>>>

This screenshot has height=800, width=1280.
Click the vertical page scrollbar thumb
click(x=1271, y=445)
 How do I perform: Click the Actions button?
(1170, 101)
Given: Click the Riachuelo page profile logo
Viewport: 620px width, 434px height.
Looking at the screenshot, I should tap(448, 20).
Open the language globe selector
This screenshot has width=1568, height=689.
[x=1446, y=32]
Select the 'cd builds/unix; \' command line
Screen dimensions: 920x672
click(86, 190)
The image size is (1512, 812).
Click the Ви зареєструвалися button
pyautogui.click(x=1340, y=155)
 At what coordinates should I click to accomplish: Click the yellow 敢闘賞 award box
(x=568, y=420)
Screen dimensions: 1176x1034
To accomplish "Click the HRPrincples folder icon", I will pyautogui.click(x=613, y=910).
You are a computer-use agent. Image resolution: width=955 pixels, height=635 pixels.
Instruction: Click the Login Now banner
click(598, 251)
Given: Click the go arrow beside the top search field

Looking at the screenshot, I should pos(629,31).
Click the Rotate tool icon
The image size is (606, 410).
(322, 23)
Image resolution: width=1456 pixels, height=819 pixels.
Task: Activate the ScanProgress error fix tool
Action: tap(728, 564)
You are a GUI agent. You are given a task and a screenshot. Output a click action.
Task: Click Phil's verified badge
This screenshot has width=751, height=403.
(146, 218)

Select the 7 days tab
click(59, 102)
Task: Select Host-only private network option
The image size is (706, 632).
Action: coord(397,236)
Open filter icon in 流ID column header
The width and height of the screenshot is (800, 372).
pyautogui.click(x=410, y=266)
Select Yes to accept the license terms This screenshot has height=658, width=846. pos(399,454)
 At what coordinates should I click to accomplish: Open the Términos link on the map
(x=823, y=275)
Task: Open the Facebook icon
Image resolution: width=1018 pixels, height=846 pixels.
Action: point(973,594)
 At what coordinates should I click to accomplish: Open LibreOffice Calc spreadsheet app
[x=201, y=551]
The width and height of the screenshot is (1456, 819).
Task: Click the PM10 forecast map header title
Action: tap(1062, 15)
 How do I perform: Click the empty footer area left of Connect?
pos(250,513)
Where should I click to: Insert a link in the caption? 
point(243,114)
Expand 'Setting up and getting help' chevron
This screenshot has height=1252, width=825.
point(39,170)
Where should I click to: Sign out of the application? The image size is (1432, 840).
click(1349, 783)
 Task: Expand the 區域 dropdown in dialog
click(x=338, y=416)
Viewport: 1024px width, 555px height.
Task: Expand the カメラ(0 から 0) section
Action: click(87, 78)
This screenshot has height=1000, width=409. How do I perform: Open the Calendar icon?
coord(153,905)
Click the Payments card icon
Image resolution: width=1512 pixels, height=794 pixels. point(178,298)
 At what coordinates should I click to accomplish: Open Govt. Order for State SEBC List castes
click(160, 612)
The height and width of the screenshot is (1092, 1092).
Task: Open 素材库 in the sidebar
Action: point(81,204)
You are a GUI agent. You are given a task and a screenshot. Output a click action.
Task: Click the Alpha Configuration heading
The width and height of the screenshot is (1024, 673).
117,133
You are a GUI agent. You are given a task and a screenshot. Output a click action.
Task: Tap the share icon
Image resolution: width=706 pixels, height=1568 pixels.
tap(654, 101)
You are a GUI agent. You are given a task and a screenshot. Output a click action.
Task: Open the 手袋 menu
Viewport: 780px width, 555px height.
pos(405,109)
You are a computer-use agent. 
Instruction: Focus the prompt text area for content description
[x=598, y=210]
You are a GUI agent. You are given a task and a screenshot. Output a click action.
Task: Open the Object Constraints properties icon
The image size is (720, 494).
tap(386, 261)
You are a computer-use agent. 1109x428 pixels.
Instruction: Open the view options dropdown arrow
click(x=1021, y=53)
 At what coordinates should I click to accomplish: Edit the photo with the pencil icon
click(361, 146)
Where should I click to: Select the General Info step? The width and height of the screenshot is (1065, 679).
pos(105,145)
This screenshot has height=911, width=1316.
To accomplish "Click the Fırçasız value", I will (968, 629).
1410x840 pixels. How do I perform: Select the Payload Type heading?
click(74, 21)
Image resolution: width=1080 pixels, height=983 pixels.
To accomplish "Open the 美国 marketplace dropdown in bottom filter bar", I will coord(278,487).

<<<

Report each line of the entries where the word "filter" occurs.

> Solution for this problem:
Open filter icon in 流ID column header
To accomplish "Open the 美国 marketplace dropdown in bottom filter bar", I will coord(278,487).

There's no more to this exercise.